Faz tempo que se conhece um grave equívoco da Lei de Drogas, aprovada pelo Congresso Nacional em 2006: ao endurecer as penas para traficantes e amenizar a punição de usuários, a legislação não estipulou critérios objetivos capazes de diferenciar um do outro.

O resultado foi trágico para o país. Milhares de brasileiros terminaram atrás das grades com base na nova norma, mas diversos estudos mostraram que o encarceramento em massa passou longe de representar algum ganho em termos de segurança pública.

Um levantamento do Instituto de Pesquisa Econômica Aplicada (Ipea), por exemplo, analisou 41 mil casos de 2019 e concluiu que em apenas 13% deles havia menção a facções criminosas. Além disso, em 80% dos processos, os réus ficaram presos de forma preventiva.

Não é difícil imaginar que, uma vez inseridos num sistema penitenciário subumano, muitos desses prisioneiros acabaram reforçando as hostes do mesmo crime organizado que se pretende combater.

Tampouco é difícil imaginar as características mais comuns a essas pessoas: são, em sua maioria, homens, jovens, negros e pobres.

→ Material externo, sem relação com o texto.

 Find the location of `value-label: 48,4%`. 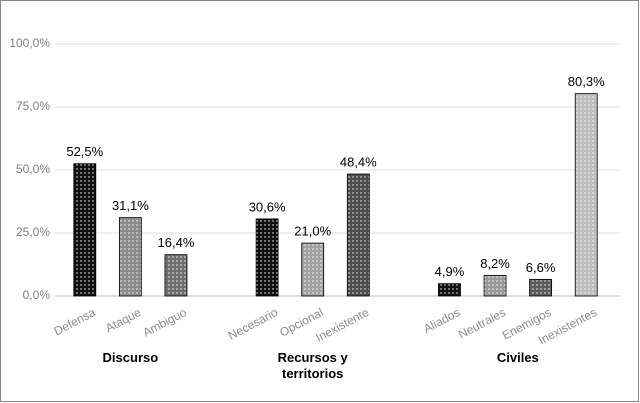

Que a desigualdade social tenha se convertido em critério para a aplicação da Lei de Drogas, eis uma chaga indecorosa com a qual nenhum Estado democrático de Direito deveria conviver. Daí por que o Supremo Tribunal Federal, desde 2015, vê-se instado a dar sua palavra sobre o assunto.

Ocorre que o Judiciário não constitui o foro adequado para a definição de parâmetros sobre uso e tráfico de drogas; esse tipo de ajuste compete ao Legislativo, e o julgamento do STF avança perigosamente sobre o terreno do ativismo.

A reação do Senado, no entanto, foi buscar um retrocesso. A Comissão de Constituição e Justiça da Casa aprovou proposta que inclui na Constituição termos ainda semelhantes aos da Lei de Drogas.

Em outras palavras, os senadores intentam reforçar os mesmíssimos erros da norma de 2006 —o que tornará quase impossível qualquer avanço do Brasil nessa seara.

Diversos países desenvolvidos já aprenderam que a guerra às drogas não faz sentido sob nenhum ponto de vista. O fracasso da repressão se expressa também em cifras: um estudo estimou que, em 2017, São Paulo e Rio de Janeiro somaram R$ 5,2 bilhões em gastos com esse tipo de política, sem que sejam perceptíveis ganhos de segurança.

Para romper com esse ciclo irracional, é preciso ir além de corrigir —de verdade— a lei. É preciso promover a legalização gradual dos entorpecentes e tratar o tema sob a ótica da saúde pública. Pois uma coisa é certa: se há vencedores dentro da atual abordagem, eles estão nas facções criminosas.